### Exercise input
--------------------------------------------------

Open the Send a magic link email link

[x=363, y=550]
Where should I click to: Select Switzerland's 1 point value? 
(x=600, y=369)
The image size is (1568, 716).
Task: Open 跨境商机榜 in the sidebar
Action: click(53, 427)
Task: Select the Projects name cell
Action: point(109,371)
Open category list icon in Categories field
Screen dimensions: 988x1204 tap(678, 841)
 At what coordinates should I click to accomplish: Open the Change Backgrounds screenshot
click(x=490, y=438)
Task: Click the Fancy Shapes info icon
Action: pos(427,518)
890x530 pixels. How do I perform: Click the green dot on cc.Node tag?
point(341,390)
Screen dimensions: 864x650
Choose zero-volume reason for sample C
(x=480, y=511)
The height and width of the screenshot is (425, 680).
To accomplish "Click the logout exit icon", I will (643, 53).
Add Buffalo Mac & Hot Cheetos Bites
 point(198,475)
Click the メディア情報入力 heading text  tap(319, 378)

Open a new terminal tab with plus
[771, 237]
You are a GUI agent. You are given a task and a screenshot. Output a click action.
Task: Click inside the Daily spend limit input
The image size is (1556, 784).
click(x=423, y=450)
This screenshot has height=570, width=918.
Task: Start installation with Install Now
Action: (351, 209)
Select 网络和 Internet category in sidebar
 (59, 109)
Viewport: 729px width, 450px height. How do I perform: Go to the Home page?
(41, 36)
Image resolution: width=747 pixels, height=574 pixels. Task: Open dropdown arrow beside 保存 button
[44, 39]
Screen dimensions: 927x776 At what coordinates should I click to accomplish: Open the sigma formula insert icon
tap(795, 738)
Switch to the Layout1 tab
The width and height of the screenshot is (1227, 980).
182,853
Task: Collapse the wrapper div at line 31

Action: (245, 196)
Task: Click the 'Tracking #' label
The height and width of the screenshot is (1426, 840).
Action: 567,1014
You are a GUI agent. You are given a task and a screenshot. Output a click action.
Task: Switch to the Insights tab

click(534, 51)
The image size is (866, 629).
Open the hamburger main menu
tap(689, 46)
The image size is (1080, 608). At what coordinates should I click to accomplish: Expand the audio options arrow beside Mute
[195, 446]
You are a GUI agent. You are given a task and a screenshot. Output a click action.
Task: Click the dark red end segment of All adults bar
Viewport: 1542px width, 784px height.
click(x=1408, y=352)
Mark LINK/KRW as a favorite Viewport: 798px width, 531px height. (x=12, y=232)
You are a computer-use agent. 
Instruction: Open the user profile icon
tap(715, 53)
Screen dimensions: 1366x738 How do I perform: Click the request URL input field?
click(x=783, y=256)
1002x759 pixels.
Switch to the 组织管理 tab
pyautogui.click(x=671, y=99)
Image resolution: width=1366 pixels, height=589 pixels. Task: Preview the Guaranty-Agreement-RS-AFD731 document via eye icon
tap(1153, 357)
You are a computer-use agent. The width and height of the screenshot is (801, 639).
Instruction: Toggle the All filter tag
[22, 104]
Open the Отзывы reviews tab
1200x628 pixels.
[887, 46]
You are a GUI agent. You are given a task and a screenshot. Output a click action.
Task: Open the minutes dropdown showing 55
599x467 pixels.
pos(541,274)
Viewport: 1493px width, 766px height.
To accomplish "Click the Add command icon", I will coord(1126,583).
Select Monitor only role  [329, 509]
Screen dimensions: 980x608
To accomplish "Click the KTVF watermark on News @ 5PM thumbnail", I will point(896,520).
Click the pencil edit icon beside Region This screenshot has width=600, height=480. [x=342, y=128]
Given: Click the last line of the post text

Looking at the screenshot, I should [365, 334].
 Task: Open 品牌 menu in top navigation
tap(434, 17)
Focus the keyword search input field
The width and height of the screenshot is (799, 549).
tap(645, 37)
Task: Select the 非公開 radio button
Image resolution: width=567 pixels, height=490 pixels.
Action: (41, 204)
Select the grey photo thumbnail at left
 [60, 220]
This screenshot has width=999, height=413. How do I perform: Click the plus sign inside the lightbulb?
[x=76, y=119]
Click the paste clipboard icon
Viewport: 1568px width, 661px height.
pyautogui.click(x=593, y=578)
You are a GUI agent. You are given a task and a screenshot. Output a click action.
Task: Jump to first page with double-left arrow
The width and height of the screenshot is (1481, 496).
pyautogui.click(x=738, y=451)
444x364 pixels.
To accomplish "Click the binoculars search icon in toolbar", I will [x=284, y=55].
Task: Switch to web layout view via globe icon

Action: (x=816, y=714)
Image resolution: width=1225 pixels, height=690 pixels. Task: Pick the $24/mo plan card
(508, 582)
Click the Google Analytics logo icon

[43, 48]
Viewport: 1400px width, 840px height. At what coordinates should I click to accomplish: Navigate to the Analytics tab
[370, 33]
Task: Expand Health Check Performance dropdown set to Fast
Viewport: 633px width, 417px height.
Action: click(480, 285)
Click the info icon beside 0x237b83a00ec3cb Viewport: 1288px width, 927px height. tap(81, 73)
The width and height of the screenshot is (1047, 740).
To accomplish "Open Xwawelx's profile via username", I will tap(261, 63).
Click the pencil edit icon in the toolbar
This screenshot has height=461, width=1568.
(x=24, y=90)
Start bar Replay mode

--------------------------------------------------

### Problem description
Where a line above holds the word "search", copy it.

### The answer
Focus the keyword search input field
To accomplish "Click the binoculars search icon in toolbar", I will [x=284, y=55].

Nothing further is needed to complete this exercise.